The data that was recently released by specialists of the Institute of Growth Economics named after P.A. Stolypin is also not encouraging: over the past ten years, the amount of taxes paid for each enterprise, excluding insurance premiums in the non-primary sector, has grown 2,65 times, in the commodity sector - only 2,2 times.
Not so long ago, examining the structure of Russian exports, specialists of the Russian Economic University named after G.V. Plekhanov noticed that the oil and gas sector lost the lead to the service sector. That is, including trade, which primarily testifies to the successful expansion into the CIS countries, former union republics and states that were once part of CMEA, as well as third world countries.
It would seem that here is another “locomotive of the economy”. Support! So no, it was precisely on trade that the Russian tax officials decided to go hardened iron. Fiscal fees in the field of trade increased over the same ten years, that is, since the crisis of 2008-2009, four times. It is clear that the most significant breakthrough came in the years of sanctions, and in this connection it also becomes clear why consumer demand has fallen so much in recent years in Russia.
Is it any wonder that in the period under review the number of trading enterprises in the country has decreased so much? They became almost a third less, although in general the non-primary sector of the economy suffered not so significant losses - only 12%.
And after all, not only in the media, but also in the government, all this time we were told about the need to reduce Russia's dependence on oil and gas exports. In fact, the specialists of REU named after G.V. Plekhanov is estimated by the current share of the primary sector in the structure of national GDP in 15,4%, while two years ago it was 12,9%. Again, do not forget that the calculations were carried out in rubles, and not in euros and dollars, which with an unstable exchange rate of the national currency can even slightly embellish the picture.
The data given by reputable experts speak only about one thing: the appetites of oilmen, gas workers, and even the oil refining sector can very well be “trimmed,” like Trotsky’s. On the agenda is tight regulation of gasoline prices, which can reduce the cost of production of the non-oil sector no worse than lowering wages or switching to envelope payments.
As you can see, the trend of abandoning oil dependence has not yet become a trend. Worse, for the sake of stimulating the development of hard-to-reach reserves, we are now talking about another portion of benefits for oil and gas companies. It is unlikely that anyone doubts that the possible loss of the budget from this will have to be compensated for by the non-oil business.

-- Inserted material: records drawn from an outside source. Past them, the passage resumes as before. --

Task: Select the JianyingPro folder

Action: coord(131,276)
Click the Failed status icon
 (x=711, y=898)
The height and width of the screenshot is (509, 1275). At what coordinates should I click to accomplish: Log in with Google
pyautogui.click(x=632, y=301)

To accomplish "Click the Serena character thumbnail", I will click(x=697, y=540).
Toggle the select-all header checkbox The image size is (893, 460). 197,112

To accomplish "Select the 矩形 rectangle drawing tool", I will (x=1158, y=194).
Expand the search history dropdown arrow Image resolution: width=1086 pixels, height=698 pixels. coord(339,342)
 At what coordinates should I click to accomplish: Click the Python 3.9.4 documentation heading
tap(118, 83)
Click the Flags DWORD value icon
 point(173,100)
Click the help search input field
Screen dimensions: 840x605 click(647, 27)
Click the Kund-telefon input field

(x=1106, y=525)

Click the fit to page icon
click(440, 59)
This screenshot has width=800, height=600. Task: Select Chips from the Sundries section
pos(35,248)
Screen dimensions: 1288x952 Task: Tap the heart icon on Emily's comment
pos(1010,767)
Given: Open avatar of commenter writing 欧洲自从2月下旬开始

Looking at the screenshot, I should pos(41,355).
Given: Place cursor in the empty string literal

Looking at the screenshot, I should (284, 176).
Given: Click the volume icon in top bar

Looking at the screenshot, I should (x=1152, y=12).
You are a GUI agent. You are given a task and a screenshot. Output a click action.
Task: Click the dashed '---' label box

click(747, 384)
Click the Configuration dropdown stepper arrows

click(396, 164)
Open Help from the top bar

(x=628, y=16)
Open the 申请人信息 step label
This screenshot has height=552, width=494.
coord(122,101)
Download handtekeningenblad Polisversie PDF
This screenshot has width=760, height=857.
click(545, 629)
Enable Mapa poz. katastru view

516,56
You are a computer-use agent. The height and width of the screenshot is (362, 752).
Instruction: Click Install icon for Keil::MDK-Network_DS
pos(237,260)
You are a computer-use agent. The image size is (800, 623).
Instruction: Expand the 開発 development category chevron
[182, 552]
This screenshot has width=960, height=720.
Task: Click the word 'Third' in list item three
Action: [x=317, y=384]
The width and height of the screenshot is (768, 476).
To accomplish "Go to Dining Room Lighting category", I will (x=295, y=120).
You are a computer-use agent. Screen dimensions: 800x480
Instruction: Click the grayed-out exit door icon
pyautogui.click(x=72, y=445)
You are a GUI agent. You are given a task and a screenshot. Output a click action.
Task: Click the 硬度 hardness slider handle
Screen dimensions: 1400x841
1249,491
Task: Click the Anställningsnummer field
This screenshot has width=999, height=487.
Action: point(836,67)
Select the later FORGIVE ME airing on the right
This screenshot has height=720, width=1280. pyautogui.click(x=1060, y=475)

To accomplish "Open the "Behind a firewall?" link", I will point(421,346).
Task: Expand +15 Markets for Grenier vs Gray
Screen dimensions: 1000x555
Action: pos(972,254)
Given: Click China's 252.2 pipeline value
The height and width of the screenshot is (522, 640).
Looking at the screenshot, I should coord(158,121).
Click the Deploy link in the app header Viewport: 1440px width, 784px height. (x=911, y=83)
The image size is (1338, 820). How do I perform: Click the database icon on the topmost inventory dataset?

Meanwhile, in no case should one underestimate the growth potential of the gross product that companies that are not directly related to the extraction and processing of mineral resources can bring. Just do not push them into offshore and bring them under the tax guillotine, when literally every step towards a deeper redistribution results in disparate fiscal rates.
Moreover, in the current conditions, when the Central Bank has finally moved towards a consistent reduction in lending rates, first of all, its own key one, there is a danger of substituting a non-resource sector for scissors of a different kind. A credit resource for business has become more affordable and cheaper, but when more and more free funds are spent on fiscal fees, they can be returned to circulation again only through lending.
It will not cash in on the real sector, but primarily the financial one, that is, banks and structures that have joined them. But there are big doubts that financiers will be able to manage profits with greater effect than those who know the real production. Non-raw, of course.